For the European Commission, it's up to ICANN to organize its Whois policy development process, including the ePDP and UAM, "but we insist this should be done in a way that ensures a stable solution is in place as soon as possible" before the temporary spec expires in May, the EC emailed. The commission supports the development of a unified access model, saying it "should be fully in line with EU data protection rules."
"There's a few different threads and schools of thoughts that are in direct conflict ... on some aspects of this," emailed Michele Neylon, CEO of Irish registrar Blacknight Solutions. In the ePDP, "there has been a constant push to jump immediately to 'access' which has caused the entire thing to be slowed down," he said: Until a clear legal basis for collection of Whois data is decided, "there can be no path forward on granting access."

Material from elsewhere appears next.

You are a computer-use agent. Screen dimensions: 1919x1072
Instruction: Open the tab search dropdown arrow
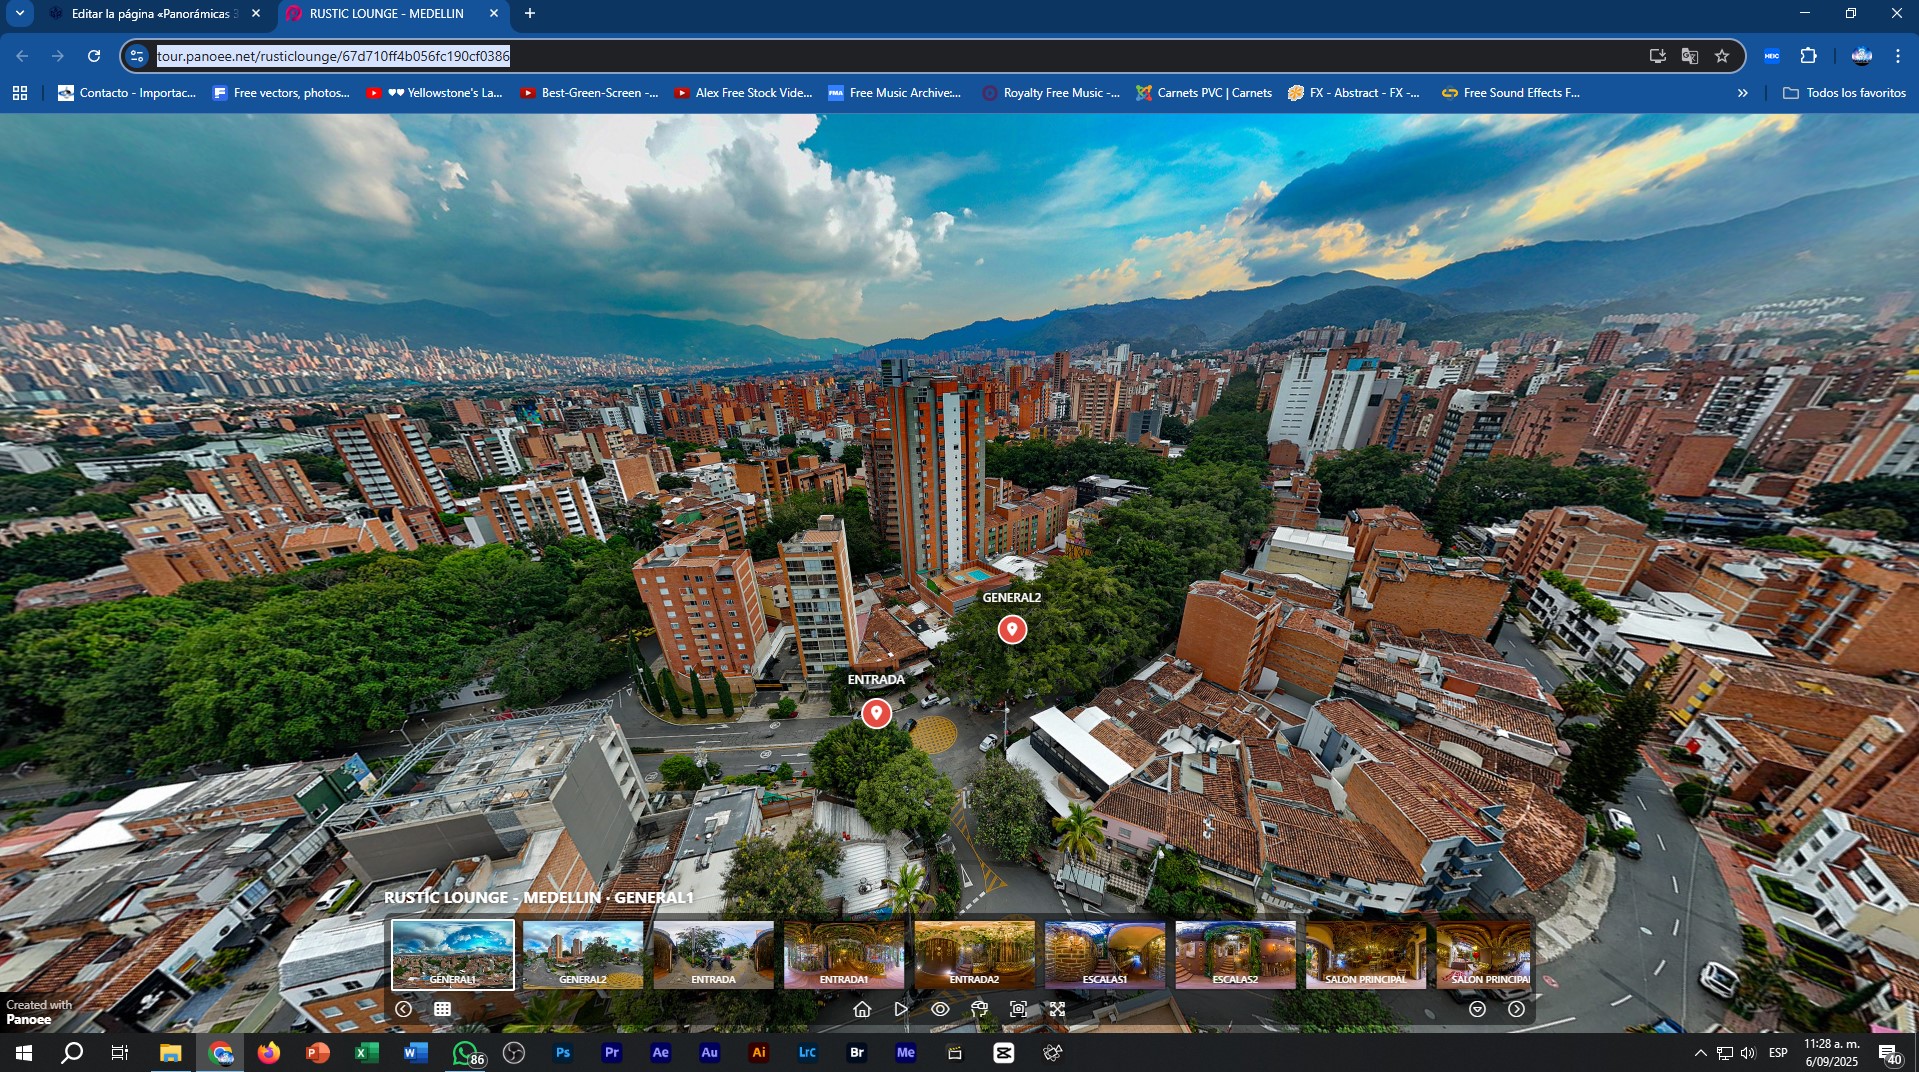[x=19, y=14]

Noncommercial stakeholders are also opposing a parallel process, emailed Georgia Institute of Technology School of Public Policy professor Milton Mueller, a member of the Non-Commercial Users Group. The NCSG is concerned about the circulating draft access model, said an Oct. 19 comment before the ICANN meeting in Barcelona. Under the terms of the ePDP charter, the access question is meant to be taken up only after the revision of the temporary spec is finalized, it said: The draft access model "disproportionately favors stakeholders with a vested interest in preserving unlawful access to WHOIS data, to the detriment of data subjects' rights." Circulation of a "possible" unified framework "is not only an inappropriate use of scarce resources, but most troublingly of all, a circumvention of established consensus-based multistakeholder processes," NCSG said.
ICANN CEO Goran Marby is also exploring options on contracted party liability and access to full Whois data via an Aug. 20 draft framework. Registries and registrars agree it's "possible for ICANN to conduct such exploration in parallel with the ongoing ePDP, and without usurping the community's policy development authority," Registrars Stakeholder Group Chair Graeme Bunton and Registries Stakeholder Group past Chair Paul Diaz wrote in an Oct. 22 letter to ICANN Chairman Cherine Chalaby and Marby. Nevertheless, they sought "more detailed explanation and analysis of the approach being contemplated, which we believe is essential to enable meaningful dialogue with data protection authorities in order to understand its legal viability."